▶ Supplied data
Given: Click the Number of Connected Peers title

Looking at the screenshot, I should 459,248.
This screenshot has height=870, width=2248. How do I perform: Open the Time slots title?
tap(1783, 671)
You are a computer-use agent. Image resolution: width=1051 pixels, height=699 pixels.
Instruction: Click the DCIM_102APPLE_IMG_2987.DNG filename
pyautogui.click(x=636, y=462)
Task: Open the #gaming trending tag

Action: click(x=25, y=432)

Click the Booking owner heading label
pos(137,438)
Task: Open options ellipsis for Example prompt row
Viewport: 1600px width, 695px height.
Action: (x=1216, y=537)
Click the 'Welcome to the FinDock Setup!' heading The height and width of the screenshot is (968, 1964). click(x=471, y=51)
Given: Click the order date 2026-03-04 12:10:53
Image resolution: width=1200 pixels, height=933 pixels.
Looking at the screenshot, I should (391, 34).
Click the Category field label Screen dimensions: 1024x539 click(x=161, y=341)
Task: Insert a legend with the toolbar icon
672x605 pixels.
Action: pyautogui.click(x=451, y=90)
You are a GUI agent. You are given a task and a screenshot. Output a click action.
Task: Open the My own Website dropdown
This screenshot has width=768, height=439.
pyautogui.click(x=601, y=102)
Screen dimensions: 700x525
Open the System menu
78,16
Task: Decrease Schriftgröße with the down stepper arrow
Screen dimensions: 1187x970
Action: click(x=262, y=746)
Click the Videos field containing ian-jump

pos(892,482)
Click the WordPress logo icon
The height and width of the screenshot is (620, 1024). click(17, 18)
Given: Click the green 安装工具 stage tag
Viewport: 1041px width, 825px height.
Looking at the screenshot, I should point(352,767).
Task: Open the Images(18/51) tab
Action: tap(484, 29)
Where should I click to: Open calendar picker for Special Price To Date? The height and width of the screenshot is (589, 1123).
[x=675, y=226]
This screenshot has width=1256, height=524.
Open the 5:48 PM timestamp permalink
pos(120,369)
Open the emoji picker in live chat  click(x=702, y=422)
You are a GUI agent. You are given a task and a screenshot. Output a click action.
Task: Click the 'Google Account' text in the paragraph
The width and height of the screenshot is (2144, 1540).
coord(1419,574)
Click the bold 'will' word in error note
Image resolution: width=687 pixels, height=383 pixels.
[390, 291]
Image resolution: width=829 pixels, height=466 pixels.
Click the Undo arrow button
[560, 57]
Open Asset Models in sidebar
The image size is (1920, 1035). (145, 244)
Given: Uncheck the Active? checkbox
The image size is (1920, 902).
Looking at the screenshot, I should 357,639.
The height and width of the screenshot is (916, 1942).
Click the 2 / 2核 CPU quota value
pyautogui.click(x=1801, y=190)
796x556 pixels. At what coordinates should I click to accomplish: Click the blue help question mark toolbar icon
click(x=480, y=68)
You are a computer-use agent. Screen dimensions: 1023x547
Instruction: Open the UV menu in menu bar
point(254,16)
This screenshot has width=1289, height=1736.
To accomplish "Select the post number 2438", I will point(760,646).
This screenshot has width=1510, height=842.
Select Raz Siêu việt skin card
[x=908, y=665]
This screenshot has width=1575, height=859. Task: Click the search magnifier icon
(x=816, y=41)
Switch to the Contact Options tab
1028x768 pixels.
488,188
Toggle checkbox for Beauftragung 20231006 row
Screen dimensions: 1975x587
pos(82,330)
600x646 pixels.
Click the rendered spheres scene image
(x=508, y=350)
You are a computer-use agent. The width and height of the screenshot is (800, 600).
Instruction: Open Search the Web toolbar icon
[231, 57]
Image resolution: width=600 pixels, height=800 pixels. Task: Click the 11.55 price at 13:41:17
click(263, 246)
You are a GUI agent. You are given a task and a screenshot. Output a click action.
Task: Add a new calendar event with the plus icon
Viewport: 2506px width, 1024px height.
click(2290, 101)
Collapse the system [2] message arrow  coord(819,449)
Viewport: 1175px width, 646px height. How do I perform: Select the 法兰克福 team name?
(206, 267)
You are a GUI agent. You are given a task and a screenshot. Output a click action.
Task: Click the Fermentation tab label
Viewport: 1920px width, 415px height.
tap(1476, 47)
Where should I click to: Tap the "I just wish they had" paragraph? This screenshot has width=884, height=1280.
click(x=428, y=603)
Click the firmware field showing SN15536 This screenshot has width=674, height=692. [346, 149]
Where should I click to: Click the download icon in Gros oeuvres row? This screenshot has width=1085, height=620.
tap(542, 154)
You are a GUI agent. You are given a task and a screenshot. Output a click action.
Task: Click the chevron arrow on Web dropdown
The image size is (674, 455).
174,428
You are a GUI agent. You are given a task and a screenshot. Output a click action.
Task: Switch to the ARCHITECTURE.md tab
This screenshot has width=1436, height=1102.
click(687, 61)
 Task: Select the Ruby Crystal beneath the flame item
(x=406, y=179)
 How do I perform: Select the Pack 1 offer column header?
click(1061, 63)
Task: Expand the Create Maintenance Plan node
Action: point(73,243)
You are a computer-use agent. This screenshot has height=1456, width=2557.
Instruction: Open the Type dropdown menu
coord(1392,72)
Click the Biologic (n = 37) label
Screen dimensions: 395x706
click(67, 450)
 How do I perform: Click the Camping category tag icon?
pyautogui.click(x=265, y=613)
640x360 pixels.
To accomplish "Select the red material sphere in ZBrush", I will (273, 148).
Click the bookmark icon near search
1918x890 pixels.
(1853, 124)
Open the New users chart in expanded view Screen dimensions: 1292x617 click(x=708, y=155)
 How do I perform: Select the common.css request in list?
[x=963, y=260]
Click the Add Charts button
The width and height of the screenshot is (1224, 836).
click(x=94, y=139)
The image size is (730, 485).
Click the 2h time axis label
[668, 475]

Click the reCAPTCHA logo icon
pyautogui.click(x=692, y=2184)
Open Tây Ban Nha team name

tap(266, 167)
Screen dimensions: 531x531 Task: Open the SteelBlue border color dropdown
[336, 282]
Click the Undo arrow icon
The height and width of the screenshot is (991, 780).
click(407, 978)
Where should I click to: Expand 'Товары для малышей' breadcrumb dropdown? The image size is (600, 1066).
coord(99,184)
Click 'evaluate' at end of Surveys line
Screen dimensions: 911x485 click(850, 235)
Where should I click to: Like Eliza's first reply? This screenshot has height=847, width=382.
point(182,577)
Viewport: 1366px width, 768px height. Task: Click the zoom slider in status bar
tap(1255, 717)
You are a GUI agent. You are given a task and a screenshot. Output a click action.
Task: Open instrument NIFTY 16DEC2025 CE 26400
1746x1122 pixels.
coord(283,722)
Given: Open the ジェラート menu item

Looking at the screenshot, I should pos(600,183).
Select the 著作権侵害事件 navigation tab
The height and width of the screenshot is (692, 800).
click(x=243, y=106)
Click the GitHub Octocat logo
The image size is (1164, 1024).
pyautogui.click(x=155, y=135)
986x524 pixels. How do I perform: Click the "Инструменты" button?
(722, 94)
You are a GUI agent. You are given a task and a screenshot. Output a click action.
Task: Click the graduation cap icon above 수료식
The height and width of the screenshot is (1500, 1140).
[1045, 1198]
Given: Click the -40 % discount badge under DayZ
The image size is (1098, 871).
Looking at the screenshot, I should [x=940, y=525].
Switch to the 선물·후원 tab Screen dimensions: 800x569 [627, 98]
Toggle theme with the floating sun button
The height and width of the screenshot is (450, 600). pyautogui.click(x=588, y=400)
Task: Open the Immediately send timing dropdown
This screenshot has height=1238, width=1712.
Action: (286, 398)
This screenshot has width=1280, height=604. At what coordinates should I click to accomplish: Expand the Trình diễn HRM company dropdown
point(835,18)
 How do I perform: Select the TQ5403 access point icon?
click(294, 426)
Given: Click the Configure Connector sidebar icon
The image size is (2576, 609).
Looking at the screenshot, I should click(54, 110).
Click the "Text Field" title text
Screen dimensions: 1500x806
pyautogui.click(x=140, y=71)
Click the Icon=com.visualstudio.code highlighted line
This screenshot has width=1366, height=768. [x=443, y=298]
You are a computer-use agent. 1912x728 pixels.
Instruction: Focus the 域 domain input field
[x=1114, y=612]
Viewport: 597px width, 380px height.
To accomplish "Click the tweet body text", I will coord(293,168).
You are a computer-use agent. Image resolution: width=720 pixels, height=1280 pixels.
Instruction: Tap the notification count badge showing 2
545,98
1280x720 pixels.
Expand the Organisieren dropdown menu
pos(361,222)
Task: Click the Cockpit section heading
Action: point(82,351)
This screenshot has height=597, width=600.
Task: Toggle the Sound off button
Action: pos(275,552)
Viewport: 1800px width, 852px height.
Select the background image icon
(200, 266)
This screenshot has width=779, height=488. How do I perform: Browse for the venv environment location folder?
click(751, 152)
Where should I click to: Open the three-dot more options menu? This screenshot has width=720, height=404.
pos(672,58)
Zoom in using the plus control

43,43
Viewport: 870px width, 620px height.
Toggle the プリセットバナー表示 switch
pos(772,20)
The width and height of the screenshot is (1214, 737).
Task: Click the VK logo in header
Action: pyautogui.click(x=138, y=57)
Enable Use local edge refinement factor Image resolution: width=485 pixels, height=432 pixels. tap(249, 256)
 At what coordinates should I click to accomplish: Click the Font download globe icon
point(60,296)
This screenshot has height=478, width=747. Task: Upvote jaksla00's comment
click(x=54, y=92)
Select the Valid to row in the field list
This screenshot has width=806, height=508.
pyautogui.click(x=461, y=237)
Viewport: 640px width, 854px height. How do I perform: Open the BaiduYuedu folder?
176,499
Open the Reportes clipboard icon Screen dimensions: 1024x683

▶ Exercise
Copy every line of the data that holds the string "computer".

▶ Result of the task
You are a computer-use agent. Image resolution: width=1051 pixels, height=699 pixels.
You are a computer-use agent. Screen dimensions: 1023x547
You are a computer-use agent. The width and height of the screenshot is (800, 600).
You are a computer-use agent. This screenshot has height=1456, width=2557.
You are a computer-use agent. 1912x728 pixels.
You are a computer-use agent. Image resolution: width=720 pixels, height=1280 pixels.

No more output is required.